Uno spettacolo sui generis col carattere esperienziale pensato per invitare il pubblico partecipante a esplorare una dimensione liminale del sé, muovendosi tra ricordi personali, memoria inconscia e immagini archetipiche, in dialogo con le musiche appositamente composte da Alvin Curran. Alla base c’è un vero e proprio studio progettuale che indaga il rapporto tra percezione e stati di coscienza, ispirato al viaggio compiuto nel deserto di Sonora, al confine tra Arizona e Messico, partendo dalle pagine del diario di bordo.

«Si tratta di una forma ibrida a cavallo tra concerto, installazione e performance sonora – dice Fazi –. In sintesi un’esperienza percettiva».

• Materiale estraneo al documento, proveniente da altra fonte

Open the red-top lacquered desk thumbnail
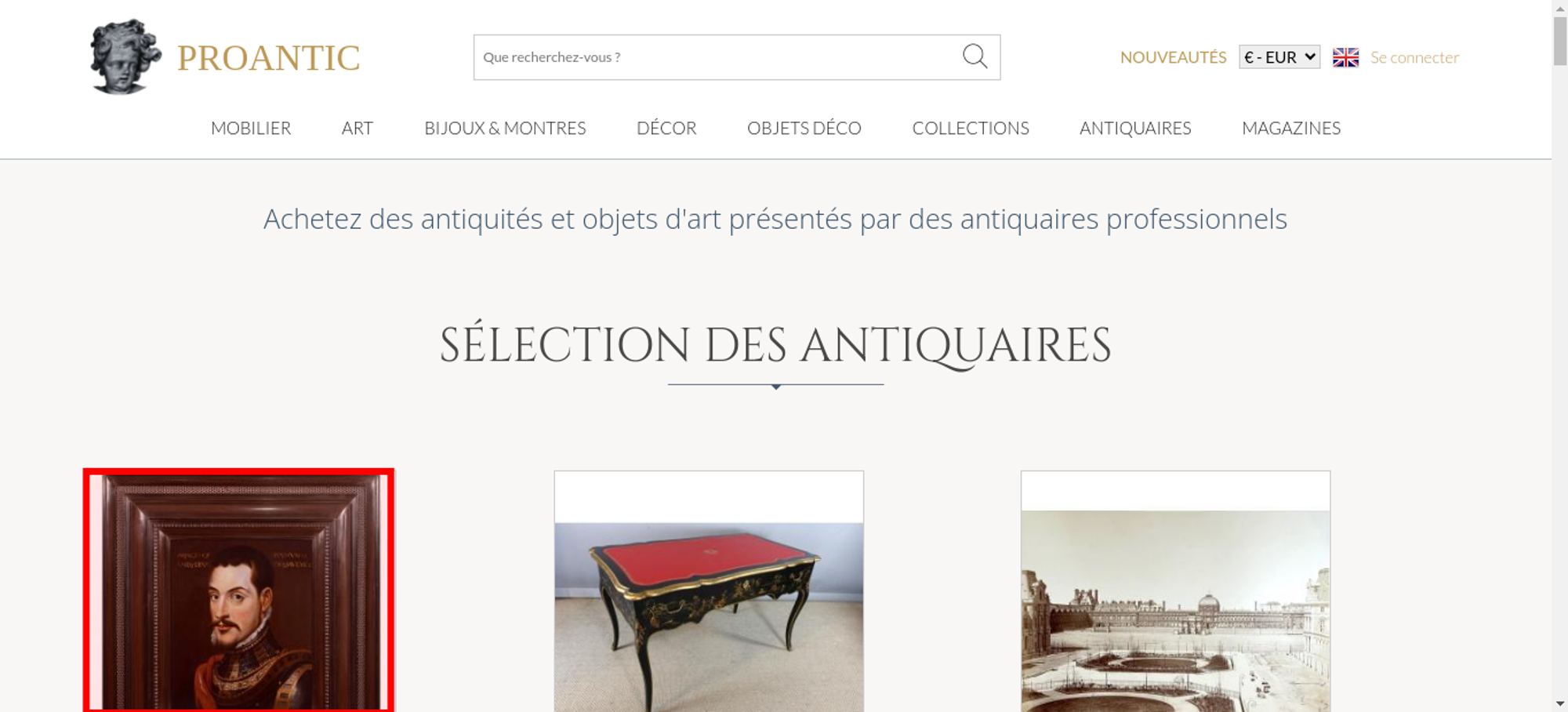 click(x=709, y=591)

Ma ci sono attori in scena?

«No. È senza corpi. È la prima volta che noi non siamo sul palco. Questo perché ci siamo chiesti come ripartire in modo che il lungo distacco tra persone potesse essere risolto, per riallacciare un contatto che non c’è stato per un tempo così lungo. Non si può fare finta di niente come se nulla fosse accaduto. Così abbiamo deciso di ripartire da questa dimensione di svuotamento e di riflettere sulla sparizione dei corpi. Capire cosa succede e cosa succederebbe in una dimensione apocalittica, post umana».

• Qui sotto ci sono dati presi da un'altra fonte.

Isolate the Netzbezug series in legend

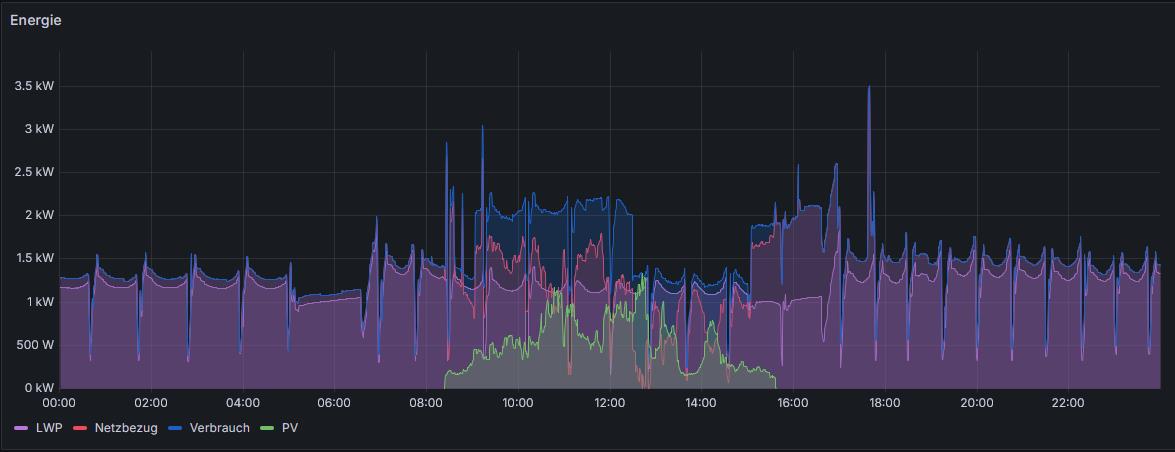tap(125, 428)
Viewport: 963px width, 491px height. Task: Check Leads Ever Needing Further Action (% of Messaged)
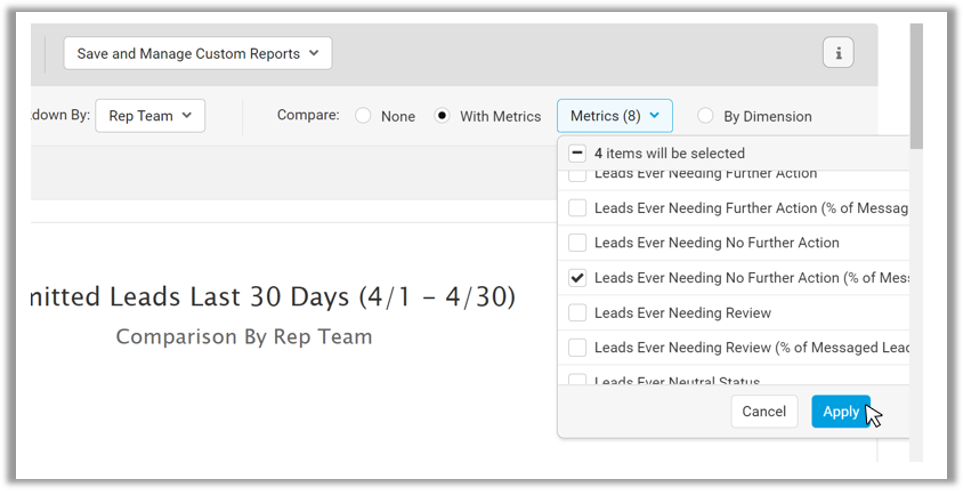click(577, 208)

È come se ogni spettatore si sentisse in un grembo?

«Esatto, è la giusta metafora. Abbiamo volutamente immaginato un ritorno in una dimensione uterina. Tutt’intorno colori, luci, vibrazioni, suoni, immagini a comporre l’involucro da cui ci si sente avvolti».

Cosa accade al pubblico?

«Ai venti spettatori chiediamo di uscire dal sé, dallo spazio e dal tempo, lasciandosi trasportare nel fluire di ciò che arriva dall’esterno. Siamo all’interno di Villa Torlonia e occupiamo tre spazi. La sala del teatro dove ha luogo l’esperienza, l’anticamera dove si forniscono gli strumenti narrativi e tematici, e la sala delle colonne spazio di decompressione».

Dove stanno gli spettatori?

«Distesi su amache per favorire un graduale abbandono. Tutto intorno è vuoto e il palco anatomico è formato da tutti i presenti. Un teatro della mente dove la dimensione esperienziale diventa parte integrante del lavoro».

La pandemia ha introdotto cambiamenti percettivi che anche le arti sceniche devono affrontare?

«Sì, certo. C’è un clima che è un misto tra paura e desiderio e noi riteniamo che questa sia una dimensione fertile. Per questo bisogna agire in modo diverso da prima».